There are diagnostic checks we can do to address these questions, and these checks are the topic of this lesson.

The data set

As we set out to learn about MCMC diagnostics, we will again use the data set from Singer, et al. consisting of mRNA transcript counts in cells from single molecule FISH experiments. We’ll start by loading in the data set. We will work with the Rest data, which I will go ahead and pull out as a Numpy array. I’ll make a quick plot of the ECDF as a reminder of the data set.

[2]:
df = pd.read_csv(os.path.join(data_path, 'singer_transcript_counts.csv'), comment='#')
n = df['Rest'].values

bokeh.io.show(iqplot.ecdf(n, q='transcript count'))

The model

As we have previously discussed, the transcript counts are Negative Binomially distributed under a model for bursty gene expression.
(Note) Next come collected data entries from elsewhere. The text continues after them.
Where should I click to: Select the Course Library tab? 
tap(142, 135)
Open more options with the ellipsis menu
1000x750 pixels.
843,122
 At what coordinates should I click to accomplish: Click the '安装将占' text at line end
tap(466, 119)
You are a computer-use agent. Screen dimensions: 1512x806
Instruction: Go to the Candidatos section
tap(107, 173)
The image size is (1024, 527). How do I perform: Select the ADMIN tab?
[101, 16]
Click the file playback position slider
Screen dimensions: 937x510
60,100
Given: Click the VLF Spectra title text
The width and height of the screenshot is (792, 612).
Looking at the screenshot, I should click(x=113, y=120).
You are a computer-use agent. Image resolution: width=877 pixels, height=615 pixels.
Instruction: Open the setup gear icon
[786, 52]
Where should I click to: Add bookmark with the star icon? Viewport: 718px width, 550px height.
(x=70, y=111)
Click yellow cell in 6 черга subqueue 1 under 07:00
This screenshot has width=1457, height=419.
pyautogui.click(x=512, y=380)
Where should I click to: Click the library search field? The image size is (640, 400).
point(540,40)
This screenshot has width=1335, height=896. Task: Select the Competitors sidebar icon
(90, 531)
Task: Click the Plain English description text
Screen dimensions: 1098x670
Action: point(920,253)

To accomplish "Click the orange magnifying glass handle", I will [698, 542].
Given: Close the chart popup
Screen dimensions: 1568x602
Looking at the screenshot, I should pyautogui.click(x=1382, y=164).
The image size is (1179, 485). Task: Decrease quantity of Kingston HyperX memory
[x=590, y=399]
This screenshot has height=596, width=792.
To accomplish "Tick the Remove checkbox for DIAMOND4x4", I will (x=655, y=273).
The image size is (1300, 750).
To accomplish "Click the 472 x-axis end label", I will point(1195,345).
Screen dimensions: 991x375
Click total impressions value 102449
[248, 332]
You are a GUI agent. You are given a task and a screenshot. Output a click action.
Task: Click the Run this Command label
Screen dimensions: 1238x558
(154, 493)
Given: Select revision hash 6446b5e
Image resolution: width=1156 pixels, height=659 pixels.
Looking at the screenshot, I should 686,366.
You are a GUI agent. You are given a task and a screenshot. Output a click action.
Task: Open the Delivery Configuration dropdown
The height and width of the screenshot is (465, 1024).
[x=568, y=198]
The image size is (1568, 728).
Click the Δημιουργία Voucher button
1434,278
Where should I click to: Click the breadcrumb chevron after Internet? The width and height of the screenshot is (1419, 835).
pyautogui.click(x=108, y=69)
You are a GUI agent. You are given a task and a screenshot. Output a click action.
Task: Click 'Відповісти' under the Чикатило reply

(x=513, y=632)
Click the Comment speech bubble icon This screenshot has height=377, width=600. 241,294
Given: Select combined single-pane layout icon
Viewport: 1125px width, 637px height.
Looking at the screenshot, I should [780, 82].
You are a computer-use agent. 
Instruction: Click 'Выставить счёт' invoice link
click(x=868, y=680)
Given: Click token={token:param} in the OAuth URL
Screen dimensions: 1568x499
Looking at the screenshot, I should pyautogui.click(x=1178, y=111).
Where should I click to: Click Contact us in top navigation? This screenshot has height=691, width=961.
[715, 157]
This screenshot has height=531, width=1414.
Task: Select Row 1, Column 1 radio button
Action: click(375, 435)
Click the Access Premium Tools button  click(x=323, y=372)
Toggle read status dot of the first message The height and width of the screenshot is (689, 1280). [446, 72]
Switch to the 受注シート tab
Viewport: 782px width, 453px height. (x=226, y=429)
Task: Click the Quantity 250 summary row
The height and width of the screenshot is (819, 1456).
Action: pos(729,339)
We built the following generative model.

\begin{align} &\log_{10} \alpha \sim \text{Norm}(0, 1), \\[1em] &\log_{10} b \sim \text{LogNorm}(2, 1), \\[1em] &\beta = 1/b,\\[1em] &n_i \sim \text{NegBinom}(\alpha, \beta) \;\forall i. \end{align}

Here, \(\alpha\) is the frequency of bursts in gene expression and \(b\) is the size of the bursts. We do a change of variables to convert \(b\) to \(\beta\), as required for parametrization with Stan. The Stan code for this model is

data {
  int<lower=0> N;
  int<lower=0> n[N];
}


parameters {
  real log10_alpha;
  real log10_b;
}


transformed parameters {
  real alpha = 10^log10_alpha;
  real b = 10^log10_b;
  real beta_ = 1.0 / b;
}


model {
  // Priors
  log10_alpha ~ normal(0, 1);
  log10_b ~ normal(2, 1);

  // Likelihood
  n ~ neg_binomial(alpha, beta_);
}

We will compile this model so we have it ready for use.

[3]:
sm = cmdstanpy.CmdStanModel(stan_file='smfish.stan')
INFO:cmdstanpy:compiling stan program, exe file: /Users/bois/Dropbox/git/bebi103_course/2021/b/content/lessons/16/smfish
INFO:cmdstanpy:compiler options: stanc_options=None, cpp_options=None
INFO:cmdstanpy:compiled model file: /Users/bois/Dropbox/git/bebi103_course/2021/b/content/lessons/16/smfish

Let’s get some samples to work with. We will seed the random number generator for reproducibility purposes.

[4]:
with bebi103.stan.disable_logging():
    samples = sm.sample(data=dict(N=len(n), n=n), seed=3252)
samples = az.from_cmdstanpy(posterior=samples)

Diagnostics for any MCMC sampler

We will first investigate diagnostics that apply to any MCMC sampler, not just Hamiltonian Monte Carlo samplers like Stan uses.

The Gelman-Rubin R-hat statistic

The Gelman-Rubin R-hat statistic is a useful metric to determine if we have achieved stationarity with our chains. The idea is that we run multiple chains in parallel (at least four). For a given parameter, we then compute the variance in the samples between the chains, and then the variance of samples within the chains. The ratio of these two is the Gelman-Rubin R-hat statistic, usually denoted as \(\hat{R}\), and we compute \(\hat{R}\) for each chain.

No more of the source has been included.